* START TEXT TO READ *
Message to Hanoi: Human rights matter

By Robert J. Caldwell

The San Diego Union Tribune
June 12, 2005


President Bush, meet Li Thi Hong Lien. You may not recall her name but pressure from your administration helped get her released from prison in Vietnam on April 28. Ms. Lien's "crime" was being a Mennonite, a devout Christian denomination harshly suppressed by the Socialist Republic of Vietnam.

During almost a year of imprisonment, this 21-year old Sunday school teacher was so badly beaten by her jailers that her jaw was broken and she suffered a mental breakdown. As World magazine reporter Priya Abraham wrote recently, Ms. Lien has thus become a poster child for persecuted Christians in Vietnam.

The plight of Li Thi Hong Lien and of hundreds of thousands of other persecuted believers, Christian and non-Christian alike, in Vietnam is emminently newsworty on its own. It's especially notable now on the eve of a milestone in U.S.-Vietnam relations.
* END TEXT TO READ *
_SET TASKS_
a) List every person named in the column on Vietnam.
b) Write out the column on Vietnam word for word, starting at "Message to Hanoi: Human" and ending at "Republic of Vietnam.".
c) Summarize the column on Vietnam in three sentences.
The lines after this point come from a separate source.
* START GIVEN MATERIAL *
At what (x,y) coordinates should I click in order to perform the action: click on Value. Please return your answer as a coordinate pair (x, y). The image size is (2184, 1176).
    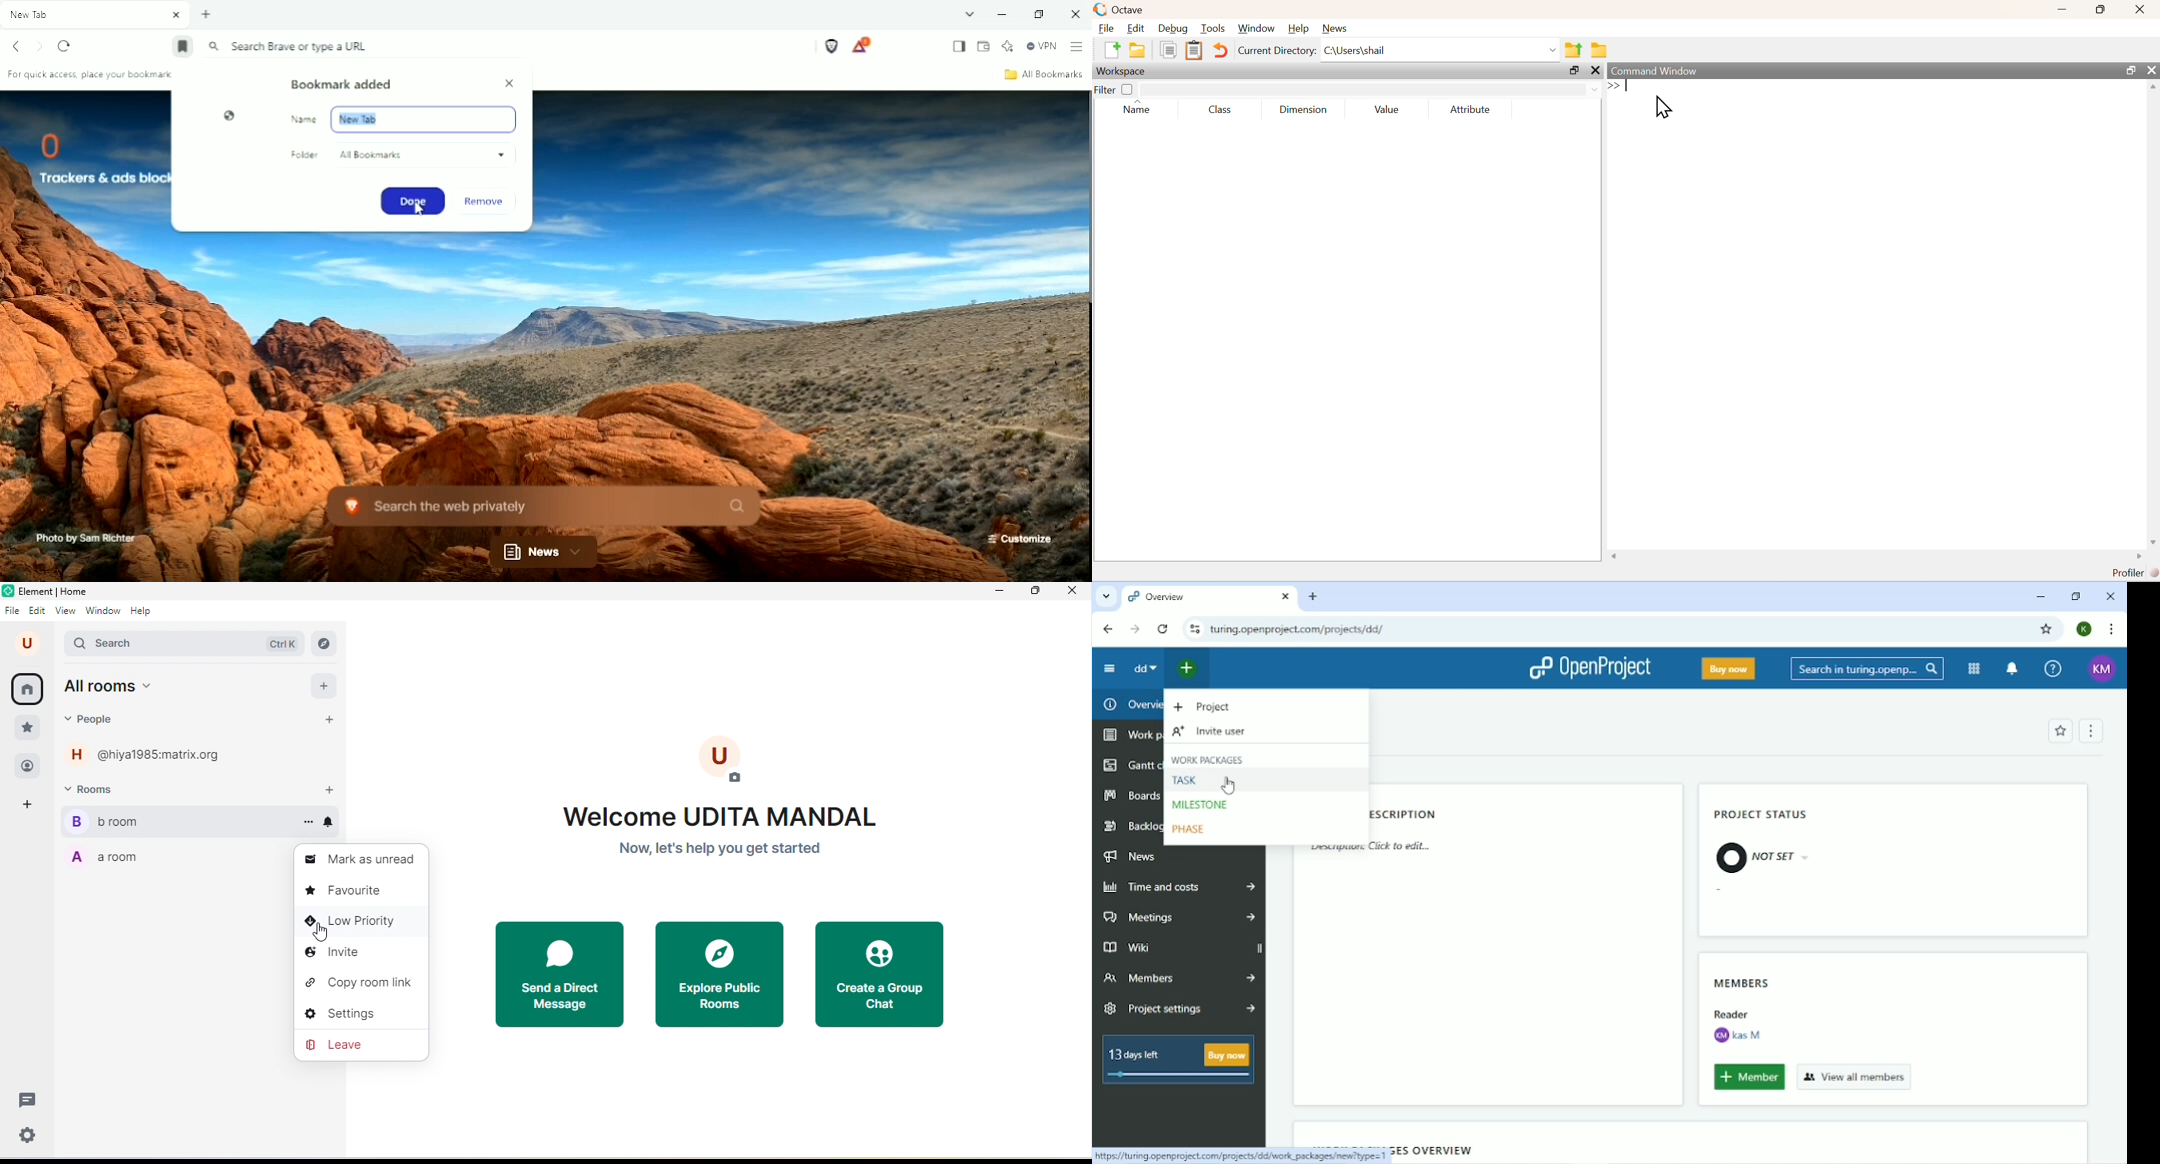
    Looking at the image, I should click on (1389, 108).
* END GIVEN MATERIAL *
_ANSWERS BY TASK_
a)
Robert J. Caldwell
President Bush
Li Thi Hong Lien
Priya Abraham

b)
Message to Hanoi: Human rights matter

By Robert J. Caldwell

The San Diego Union Tribune
June 12, 2005


President Bush, meet Li Thi Hong Lien. You may not recall her name but pressure from your administration helped get her released from prison in Vietnam on April 28. Ms. Lien's "crime" was being a Mennonite, a devout Christian denomination harshly suppressed by the Socialist Republic of Vietnam.

c) Li Thi Hong Lien, a 21-year-old Mennonite Sunday school teacher, was imprisoned in Vietnam for her faith and released on April 28 with help from pressure by the Bush administration. During almost a year in prison, her jailers beat her so badly that her jaw was broken and she suffered a mental breakdown. The column holds that her plight and that of hundreds of thousands of other persecuted believers in Vietnam is especially notable on the eve of a milestone in U.S.-Vietnam relations.